"Et la perspective n’aurait été que le moment où, grâce à l’Europe, l’art rejoignait l’Art, le fait son essence, la chose se majuscule ? A cela Panofsky opposait une idée simple : l’invention de la perspective n’est pas due à un progrès technique qui aurait permis la réalisation d’un projet aussi ancien que l’art, mais elle suppose plutôt un changement fondamental dans le problème même posé à l’art, et, plus généralement encore, dans la représentation que les hommes se font de l’univers. Au fond ce n’est pas au même monde que les inventeurs de la perspective et leurs ancêtres veulent arracher ses semblants. Du moins ce n’est pas le même monde en pensée. Car ce n’était pas le moindre intérêt de la thèse de Panofsky que de suggérer que c’est parce que les hommes pensent leur monde sans cesse autrement, qu’ils inventent des techniques toujours nouvelles pour en donner des images. Comme si l’on ne pouvait renouveler les manière de décoller du réel cette mince pellicule qu’est l’image qu’à la condition d’avoir une idée très abstraite sur la nature même de ce réel, et que les techniques de la représentation entretenaient une solidarité énigmatique mais profonde avec les conceptions philosophiques du monde.
Un peu de la même manière donc que Gaston Bachelard plus ou moins à la même époque en France, soutenait que la science n’était pas tant le progrès linéaire d’une conquête de plus en plus complète et exacte d’informations sur une réalité depuis toujours disposée devant nos yeux, mais au contraire un travail sans cesse renouvelé de construction d’une réalité objective qui oblige à s’arracher à nos perceptions ordinaires.

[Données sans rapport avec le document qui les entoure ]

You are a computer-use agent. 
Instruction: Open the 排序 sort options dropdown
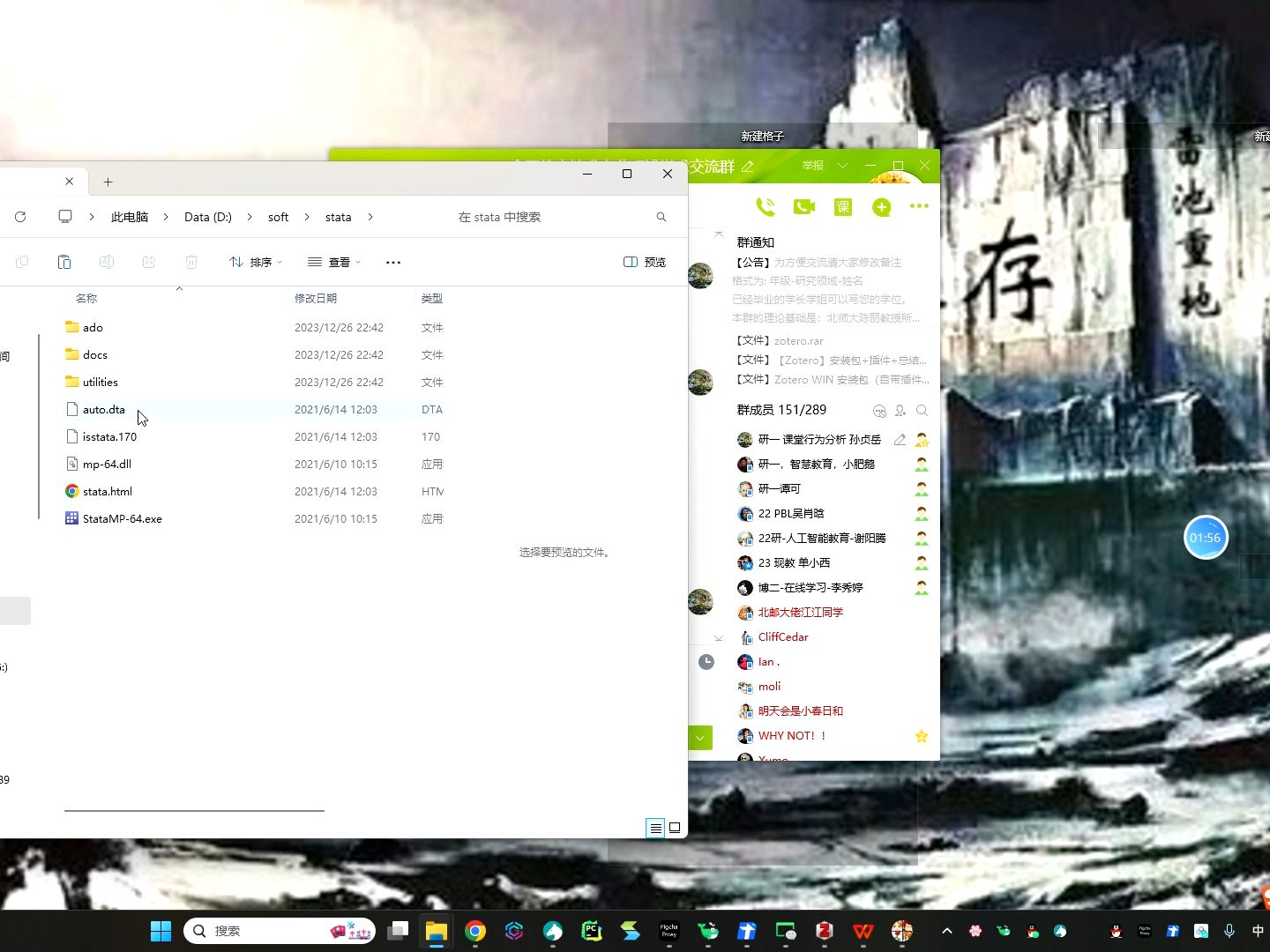[255, 262]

Ce que Brunelleschi a inventé, ce n’est pas une manière enfin rationnelle, géométrique et incontestable de régler le problème de la reproduction illusionniste de nos perceptions du monde, mais une manière de poser expérimentalement la question des rapports entre représentation et position dans l’espace. Il a noué les différents éléments du drame de la formation des images de sorte à ce qu’on puisse les manipuler, les faire jouer les uns relativement aux autres et éprouver en quelque sorte leur efficacité en les rapportant aux opérations par lesquelles nous obtenons tel ou tel effet."